## [TASK GOAL]
Starting at the line that contains "Task: Click the C value 12 for 1002M-20" and ending after the line that contains "Action: click(418, 350)", write out those records again, adding 39 to each coordinate in the answers.

[Extracted data entries]
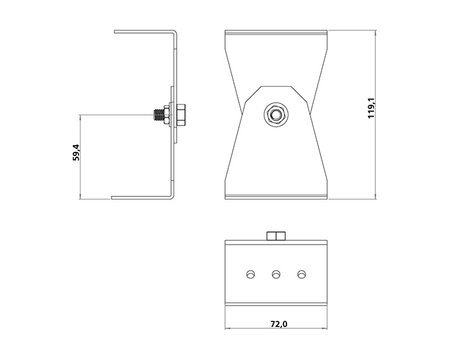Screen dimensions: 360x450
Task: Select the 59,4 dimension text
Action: [76, 153]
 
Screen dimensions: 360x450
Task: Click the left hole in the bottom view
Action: [250, 274]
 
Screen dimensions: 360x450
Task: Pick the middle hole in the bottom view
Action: [276, 274]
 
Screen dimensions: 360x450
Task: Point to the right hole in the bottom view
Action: [301, 274]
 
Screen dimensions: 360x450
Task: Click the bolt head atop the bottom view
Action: [276, 236]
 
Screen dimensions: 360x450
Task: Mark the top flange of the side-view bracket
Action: [143, 32]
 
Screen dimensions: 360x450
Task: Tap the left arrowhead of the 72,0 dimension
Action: [228, 329]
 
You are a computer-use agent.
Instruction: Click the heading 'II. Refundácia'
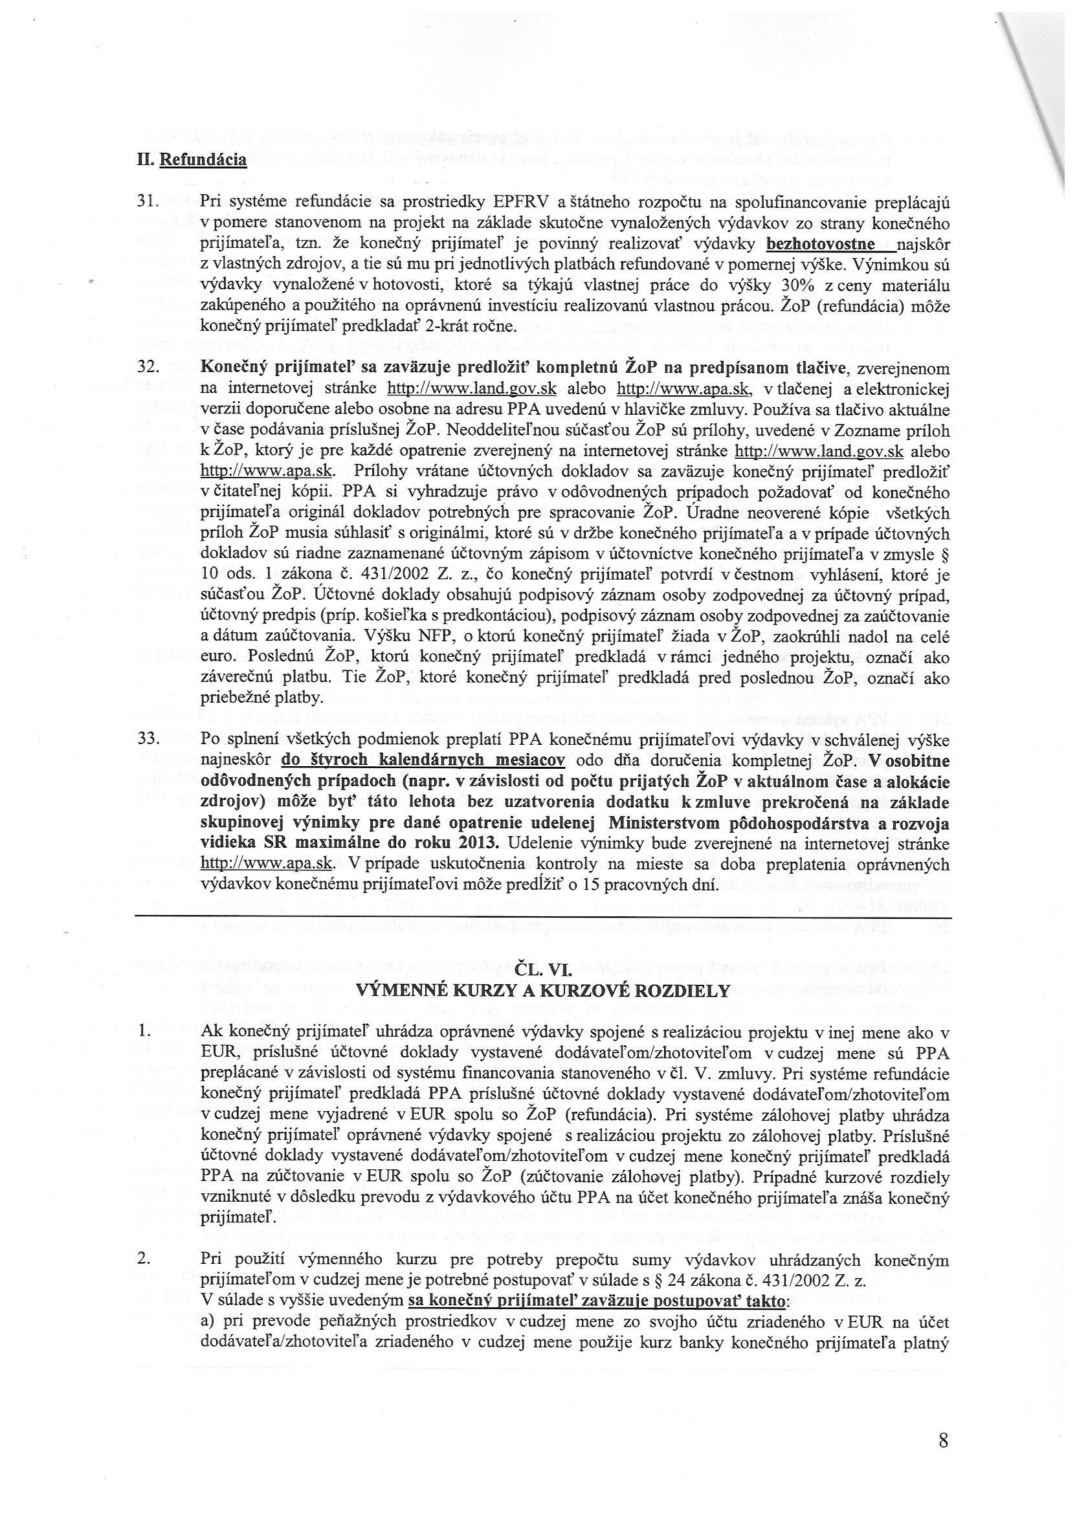pos(191,160)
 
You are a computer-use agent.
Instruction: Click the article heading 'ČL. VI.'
pos(542,970)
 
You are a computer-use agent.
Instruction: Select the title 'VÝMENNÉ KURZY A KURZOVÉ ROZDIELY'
pos(542,991)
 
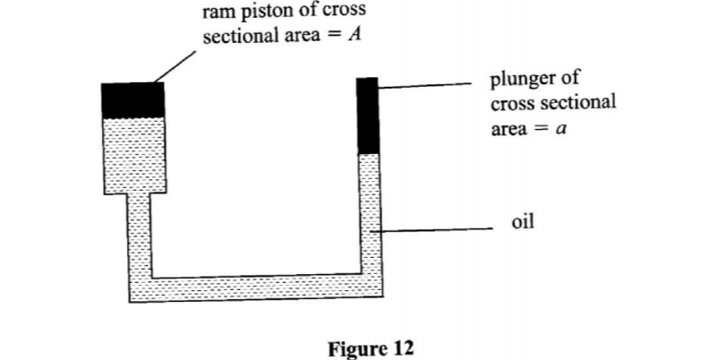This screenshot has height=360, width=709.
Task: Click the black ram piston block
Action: click(x=133, y=99)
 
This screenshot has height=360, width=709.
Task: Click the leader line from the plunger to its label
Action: click(x=430, y=86)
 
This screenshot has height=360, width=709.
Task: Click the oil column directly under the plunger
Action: click(x=368, y=215)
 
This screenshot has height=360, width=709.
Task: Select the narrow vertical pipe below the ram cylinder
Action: click(x=139, y=237)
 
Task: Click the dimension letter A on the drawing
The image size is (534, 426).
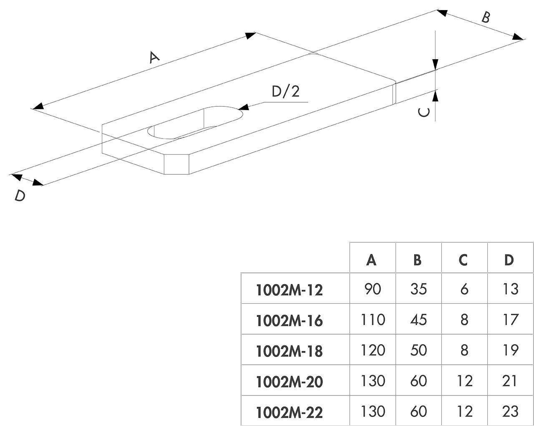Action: click(154, 57)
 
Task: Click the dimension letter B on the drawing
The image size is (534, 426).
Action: click(486, 18)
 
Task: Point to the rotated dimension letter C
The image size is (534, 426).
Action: click(424, 112)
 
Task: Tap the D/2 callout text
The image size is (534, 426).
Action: click(286, 91)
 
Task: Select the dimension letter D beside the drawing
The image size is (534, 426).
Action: click(20, 195)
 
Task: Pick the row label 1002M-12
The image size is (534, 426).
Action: click(289, 290)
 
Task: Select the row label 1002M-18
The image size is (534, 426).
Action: click(289, 351)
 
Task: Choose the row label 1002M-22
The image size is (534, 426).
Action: click(289, 412)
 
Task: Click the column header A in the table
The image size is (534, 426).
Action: click(371, 260)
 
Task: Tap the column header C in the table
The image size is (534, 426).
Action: click(463, 260)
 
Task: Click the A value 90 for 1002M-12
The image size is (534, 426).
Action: click(372, 289)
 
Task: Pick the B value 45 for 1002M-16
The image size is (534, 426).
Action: click(418, 320)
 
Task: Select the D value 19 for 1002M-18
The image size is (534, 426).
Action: click(510, 350)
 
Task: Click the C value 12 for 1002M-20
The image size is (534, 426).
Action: click(464, 381)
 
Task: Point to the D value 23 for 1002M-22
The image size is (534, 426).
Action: click(510, 411)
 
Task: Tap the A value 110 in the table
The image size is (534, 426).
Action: click(372, 320)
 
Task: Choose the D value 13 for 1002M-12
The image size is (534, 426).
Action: click(510, 289)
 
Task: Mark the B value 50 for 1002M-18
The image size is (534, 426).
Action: click(418, 350)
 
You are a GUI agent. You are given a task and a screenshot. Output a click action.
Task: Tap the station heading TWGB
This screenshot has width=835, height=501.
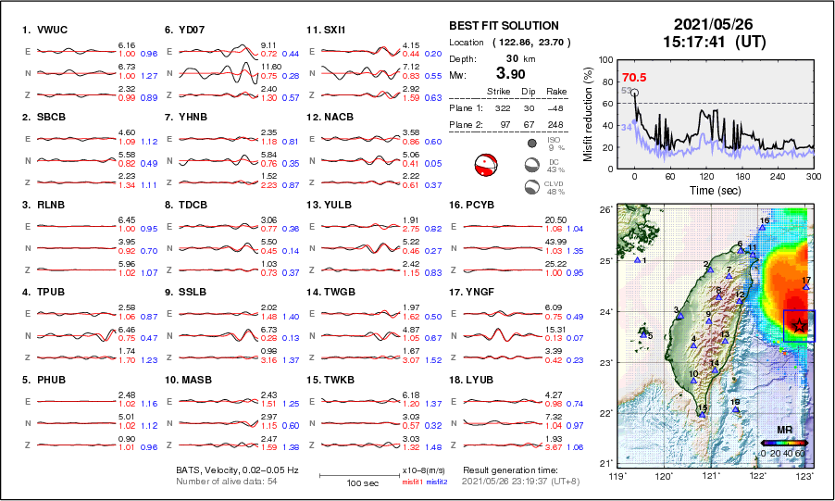[334, 291]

## [RESULT OF THIS TASK]
Task: Click the C value 12 for 1002M-20
The image size is (534, 426).
Action: click(503, 420)
 
Task: Point to the D value 23 for 1002M-22
The image size is (534, 426).
Action: click(549, 450)
 
Task: Tap the A value 110 in the table
The image size is (534, 426).
Action: click(411, 359)
 
Task: Choose the D value 13 for 1002M-12
The image size is (534, 426).
Action: click(549, 328)
 
Task: Mark the B value 50 for 1002M-18
The image size is (534, 426).
Action: click(457, 389)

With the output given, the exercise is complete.